What motivated me to create this Web site?

Tryon Sculpture Arts

Tryon Sculpture Arts

My intent here is not to simply document the artwork which I have created, but rather to form a connection between the artist, the art itself, and you as the observer.

Art is communication.  It doesn’t need to be complicated, or even profound, but it needs to resonate in some way with the observer–to tickle some thought, memory, emotion, idea, sense or understanding.  It needs to ask questions, as well as help us understand our relationship to the physical, sensual, emotional and spiritual world around us.

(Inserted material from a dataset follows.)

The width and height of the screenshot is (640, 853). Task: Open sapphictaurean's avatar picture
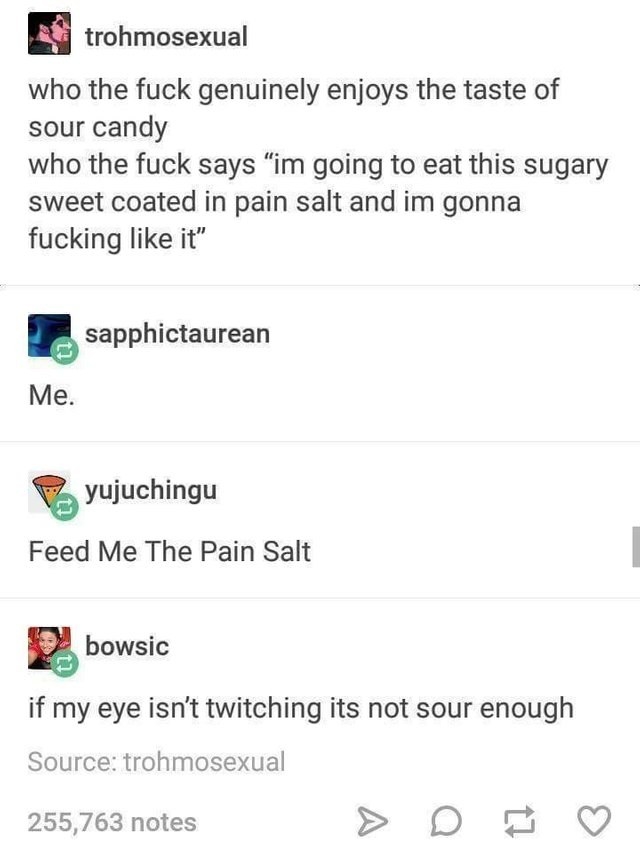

I have tried to create three main threads through this site:

The Pictures:

Of course, there have to be pictures!  Sculpture is 3D, and intended to be seen from many different angles and with different lighting.  My own sense of sculpture is very tactile — actually picking up a piece and feeling its heft and texture, turning it over in my hand.  Trying to capture that in 2D, without distortion, or leaving out important details is tricky.  Over time, I have developed some approaches to capture the feel of the piece, through effects like tweaking the lighting or using sharp angles and shadows.  In this way, the photo conveys more of the heart of the piece, rather than simply recording its form, texture and color.

The Stories:

What I enjoy about being online is the opportunity to tell the story behind the piece.  Some stories are very simple, perhaps a phrase or thought which triggered the concept of the piece, or which the work itself may have triggered in my imagination after it was finished.  Other stories are more complex and nuanced, either from my own experiences as I created the work, or from ideas and concepts which I am still working through.  Some stories are silly, and intended to be that way — as an extension of imagination and play.  I’ve never seen myself as the “tormented artist,” so I’ve never seen a reason to create dark or tortured art, but there are certainly pieces here which reflect the darker themes of our experience.

The Conversation:

We often talk about how art speaks to us, but how then does the work speak back to the artist?  Something I have observed is the way the process of creation is, itself, a two way conversation between myself and the medium or piece as it begins to form.  Sometimes, the conversation is… less than cooperative, as I wrestle with both the technical and composition difficulties of getting the medium to perform as I wish, to reflect the internal image I see.  At times, it is a dialogue as I see concepts emerging which I may not have originally envisioned.  The title of a work may even come to me as subtle details begin to come togeher.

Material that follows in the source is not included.